After some two and a half hours of discussion on this subject at Toronto we achieved a broadly satisfactory communiqué. It reaffirmed the Uruguay round commitments and underlined the importance of its ‘Medium Term Meeting’, while avoiding inclusion of what seemed to me the unrealistic United States objective of no agricultural subsidies by the year 2000. What remained to be seen was how the GATT negotiations now actually evolved. Had I been an optimist I might have drawn comfort from the fact that Toronto was the first time that M. Delors praised one of my speeches. But I kept my optimism in check.


DISCUSSION OF EMU

At Toronto I had an hour’s meeting with Chancellor Kohl. Much of it focused on the forthcoming Hanover summit. Chancellor Kohl, supported by the German Finance Ministry and the Bundesbank, seemed ready now to plump for a committee of central bankers rather than academic experts — as the French and Hans-Dietrich Genscher wanted — to report on EMU. This I welcomed. But I restated my unbending hostility to setting up a European Central Bank. By now I was having to recognize that the chance of stopping the committee being set up at all was ebbing away; but I was determined to try to minimize the harm it would do. I also had to recognize that we were saddled with M. Delors as President of the Commission for another two years, since my own favoured candidate, Ruud Lubbers, was not going to stand and the French and Germans supported M. Delors. (In the end I bit the bullet and seconded M. Delors’s reappointment myself.)

The Hanover Council turned out to be a fairly good-humoured if disputatious affair. The most important discussion took place on the first evening over dinner. Jacques Delors introduced the discussion of EMU. Chancellor Kohl suggested that a committee of Central Bank governors with a few outsiders be set up under M. Delors’s chairmanship. In the ensuing discussion most of the heads of government wanted the report to centre on a European Central Bank. Poul Schlüter opposed this and I supported him strongly, quoting from an excellent article by Karl Otto Pöhl, the President of the Bundesbank, to illustrate all the difficulties in the way of such an institution. We succeeded in getting mention of the Central Bank removed. But otherwise there was nothing I could do to stop the committee being set up. The Delors Group was to report back to the June 1989 European Council — that is in a year’s time.
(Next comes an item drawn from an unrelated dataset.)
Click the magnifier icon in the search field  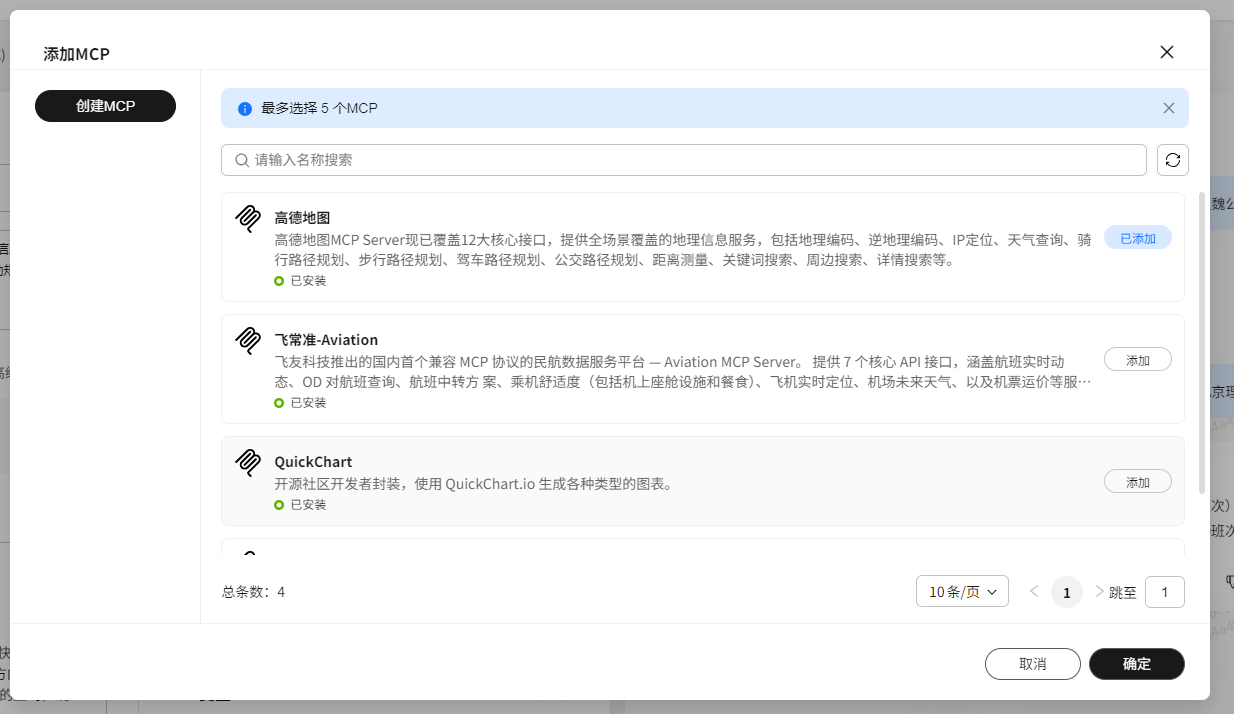(x=241, y=160)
I hoped that the Governor of the Bank of England and the sceptical Herr Pöhl would manage to put a spoke in the wheel of this particular vehicle of European integration; unfortunately, as I have already explained, that was not to be.

My problem throughout these discussions of EMU was twofold. First, of course, was the fact that I had so few allies; only Denmark, a small country with plenty of spirit but less weight, was with me. But I was fighting with one hand tied behind my back for another reason. As a ‘future member’ of the EEC, the UK had agreed a communiqué in Paris following a conference of heads of government in October 1972. This reaffirmed ‘the resolve of the member states of the enlarged Community to move irrevocably [towards] Economic and Monetary Union, by confirming all the details of the acts passed by the Council and by the member states’ representatives on 22 March 1971 and 21 March 1972’. Such language may have reflected Ted Heath’s wishes. It certainly did not reflect mine. But there was no point in picking a quarrel which we would have lost. So I preferred to let sleeping dogs lie.